Maatouk remains highly optimistic of Doha breaking its mould as just a corporate and government destination: “I think it’s on the rise now. Traditionally Doha was always a corporate and government destination. QTA started pushing into the leisure segment a few years ago. They were extremely serious with this when they launched the new brand identity for Qatar, back in November last year in London at the WTM. I think sooner or later, this strategy will start to bear fruit and this segment will take over the corporate and government business. This is merely a matter of time.”
Hewett adds: “As key leisure infrastructure continues to develop, including a number of super regional malls and large leisure projects, we expect Doha to attract an increasing number of regional GCC visitors as well as stopover transit passengers using Qatar Airways.”
Of the 1.4 million tourists that visited Qatar in the first six months of 2016, 665,355 were GCC nationals, according to the Tourism Performance Summary for the first half (H1) of 2016.
QTA says the timing of Ramadan, which this year began early in June compared to mid-June last year, had a clear impact on arrivals for the second quarter. However August performance wasexpected to be supported by the Qatar Summer Festival which ran for the duration of the month.
The festival was designed to attract visits at a traditionally off-peak period in Qatar’s hospitality and retail sectors, with hotel and shopping promotions, cultural performances and sports events to drive footfall to establishments and venues, QTA states.
KSA remains the biggest source market for Qatar as was evident by the number of Saudis that visited the country in 2015 — 855,555 tourists to be precise. Indian tourists were the second highest, with 375,910 visitors coming to Qatar followed by the UK with 135,645 visitors.
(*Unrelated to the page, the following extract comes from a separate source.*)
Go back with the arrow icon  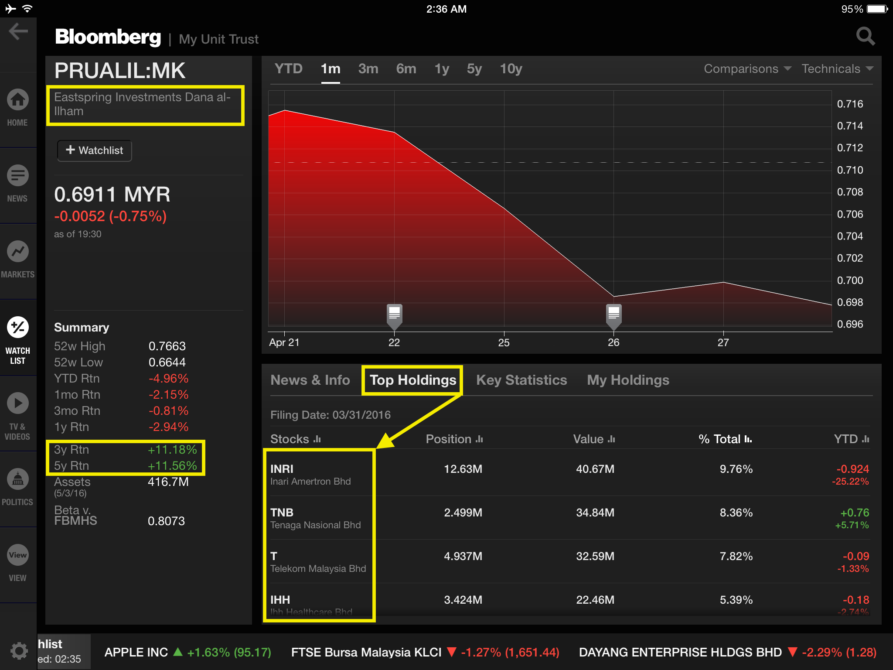[18, 31]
Bahrain, UAE, Oman and Kuwaiti tourists are among the top 10 source markets.
The trend continued in 2016, as Saudi Arabia remains the largest source market and is also responsible for the bulk of the growth recorded in the number of GCC visitor arrivals, bringing to Qatar 39,650 additional Saudi visitors, representing 10% of the growth. Some additional substantial growth was evident from the UAE (13%), while arrivals from Bahrain also increased marginally (1%).
In August 2016, the Qatari government announced visas on arrival for Chinese, Indian and Russian visitors in a bid to boost inbound tourism in the country. This has been a long-time request of the operators, who made it clear to QTA that visa regulations needed to be relaxed. Maattouk says: “…one of the things we complained about was getting tourists from new source markets, but getting a visa was rather tedious for them. They [QTA] were extremely helpful [to change the regulations]. They are already on track to diversify the market share, and increase the number of guest visitors in Doha.”
Moussa agrees on the topic of visa regulations and says that “removing the visa restrictions for some nationalities will be very helpful and productive”.
Abouelmagd is satisfied with QTA and the efforts it takes to collaborate with hoteliers. “QTA is definitely doing a great job. It is one of the active ministries of tourism that I have come across, having worked in many countries. The manner in which it communicates with the hotels, the participation in trade shows and following trends in the city – as a general manager I’m happy to receive all the information and be connected.”
For the rest of 2016, QTA remains confident the numbers will pick up. A QTA spokesperson stated in the Performance Summary Report for H1 2016: “Visitor arrival figures should see a further increase in Q4 as the 2016/17 cruise season begins in October.
32 ships have already registered to dock in Doha’s ports, and are expected to carry more than 50,000 visitors on board, a ten fold increase from last year. This growth will continue as QTA and its partners set in motion plans to redevelop Doha Port, creating an attractive stop for cruise ships in the Gulf.”